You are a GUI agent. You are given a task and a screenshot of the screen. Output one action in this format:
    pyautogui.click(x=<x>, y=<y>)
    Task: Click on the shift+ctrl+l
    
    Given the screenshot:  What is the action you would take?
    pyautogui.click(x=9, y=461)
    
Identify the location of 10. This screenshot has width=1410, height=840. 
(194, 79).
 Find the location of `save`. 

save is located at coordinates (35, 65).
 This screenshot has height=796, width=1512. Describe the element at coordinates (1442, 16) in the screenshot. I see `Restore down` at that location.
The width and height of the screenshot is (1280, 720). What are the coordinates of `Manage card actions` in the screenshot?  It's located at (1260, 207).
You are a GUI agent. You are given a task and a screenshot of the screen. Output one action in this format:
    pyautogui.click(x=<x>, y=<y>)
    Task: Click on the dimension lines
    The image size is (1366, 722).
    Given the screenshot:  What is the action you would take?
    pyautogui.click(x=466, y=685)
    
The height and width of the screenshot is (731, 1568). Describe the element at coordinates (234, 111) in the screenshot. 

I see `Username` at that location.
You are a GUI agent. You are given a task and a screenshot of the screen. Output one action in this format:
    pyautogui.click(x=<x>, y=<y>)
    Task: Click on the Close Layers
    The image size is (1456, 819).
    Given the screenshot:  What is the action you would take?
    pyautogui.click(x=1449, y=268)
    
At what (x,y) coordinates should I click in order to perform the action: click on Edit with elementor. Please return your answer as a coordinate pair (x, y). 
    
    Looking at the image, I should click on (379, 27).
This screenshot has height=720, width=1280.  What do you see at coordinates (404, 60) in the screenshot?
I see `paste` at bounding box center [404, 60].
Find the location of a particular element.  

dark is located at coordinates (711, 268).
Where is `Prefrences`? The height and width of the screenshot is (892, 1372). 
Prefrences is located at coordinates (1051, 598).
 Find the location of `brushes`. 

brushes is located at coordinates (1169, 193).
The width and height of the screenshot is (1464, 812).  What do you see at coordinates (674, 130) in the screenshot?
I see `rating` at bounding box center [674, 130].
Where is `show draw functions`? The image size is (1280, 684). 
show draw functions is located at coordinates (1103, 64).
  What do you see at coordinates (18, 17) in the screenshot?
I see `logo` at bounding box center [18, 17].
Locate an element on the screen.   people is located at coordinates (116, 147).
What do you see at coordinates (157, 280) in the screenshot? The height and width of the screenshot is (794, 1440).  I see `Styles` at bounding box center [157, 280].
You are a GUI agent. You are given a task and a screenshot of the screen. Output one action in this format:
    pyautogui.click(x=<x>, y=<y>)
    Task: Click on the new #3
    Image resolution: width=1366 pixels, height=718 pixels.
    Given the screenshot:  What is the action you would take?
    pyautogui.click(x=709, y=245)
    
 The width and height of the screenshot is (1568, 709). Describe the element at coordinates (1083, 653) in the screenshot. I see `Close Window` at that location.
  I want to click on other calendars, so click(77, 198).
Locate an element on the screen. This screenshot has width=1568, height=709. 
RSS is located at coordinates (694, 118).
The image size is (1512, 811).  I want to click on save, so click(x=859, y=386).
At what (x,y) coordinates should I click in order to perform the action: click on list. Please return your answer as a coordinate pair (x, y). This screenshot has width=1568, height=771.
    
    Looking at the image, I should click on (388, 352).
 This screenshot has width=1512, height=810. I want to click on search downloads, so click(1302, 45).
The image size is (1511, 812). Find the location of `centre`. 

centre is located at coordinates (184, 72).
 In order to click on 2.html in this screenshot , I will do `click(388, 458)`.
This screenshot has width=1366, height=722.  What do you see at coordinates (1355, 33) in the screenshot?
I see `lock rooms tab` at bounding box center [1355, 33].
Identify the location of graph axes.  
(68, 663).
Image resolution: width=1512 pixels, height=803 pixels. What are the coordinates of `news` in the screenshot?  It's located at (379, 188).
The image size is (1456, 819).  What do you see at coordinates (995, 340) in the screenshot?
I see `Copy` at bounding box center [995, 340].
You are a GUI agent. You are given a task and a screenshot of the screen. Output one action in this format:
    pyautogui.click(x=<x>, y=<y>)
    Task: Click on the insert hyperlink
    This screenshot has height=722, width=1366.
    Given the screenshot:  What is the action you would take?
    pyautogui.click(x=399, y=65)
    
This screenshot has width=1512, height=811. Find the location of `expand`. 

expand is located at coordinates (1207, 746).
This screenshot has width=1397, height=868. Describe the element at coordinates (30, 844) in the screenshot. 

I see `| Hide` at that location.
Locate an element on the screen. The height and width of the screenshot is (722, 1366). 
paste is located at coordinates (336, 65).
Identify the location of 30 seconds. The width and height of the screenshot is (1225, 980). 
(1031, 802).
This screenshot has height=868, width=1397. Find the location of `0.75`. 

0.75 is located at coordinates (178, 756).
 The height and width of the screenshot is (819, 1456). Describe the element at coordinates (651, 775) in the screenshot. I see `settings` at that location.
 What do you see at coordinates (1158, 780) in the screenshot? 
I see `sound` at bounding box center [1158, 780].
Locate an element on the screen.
***
WORK TO COMPLETE:
Count how many lines in the material above contain the string "answer", matching case exactly. Reply with the number alone.

WRITTEN SOLUTION:
2